Start of Task input

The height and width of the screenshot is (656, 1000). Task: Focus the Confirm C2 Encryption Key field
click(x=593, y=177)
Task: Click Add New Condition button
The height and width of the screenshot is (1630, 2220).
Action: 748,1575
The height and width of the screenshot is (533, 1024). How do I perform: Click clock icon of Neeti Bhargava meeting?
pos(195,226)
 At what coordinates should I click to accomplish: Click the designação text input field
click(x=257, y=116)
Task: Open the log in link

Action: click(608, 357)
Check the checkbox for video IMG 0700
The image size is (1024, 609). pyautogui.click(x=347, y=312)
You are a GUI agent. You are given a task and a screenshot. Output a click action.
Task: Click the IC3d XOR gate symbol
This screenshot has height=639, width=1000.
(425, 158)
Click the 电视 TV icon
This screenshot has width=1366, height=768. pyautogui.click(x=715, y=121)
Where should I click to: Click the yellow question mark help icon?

End of Task input

Among the records above, only the lines between the line holding "Check the checkbox for video IMG 0700" and the line holding "Task: Click the IC3d XOR gate symbol", inclusive, are to be output, exactly as written.

■ Output of the task ■
Check the checkbox for video IMG 0700
The image size is (1024, 609). pyautogui.click(x=347, y=312)
You are a GUI agent. You are given a task and a screenshot. Output a click action.
Task: Click the IC3d XOR gate symbol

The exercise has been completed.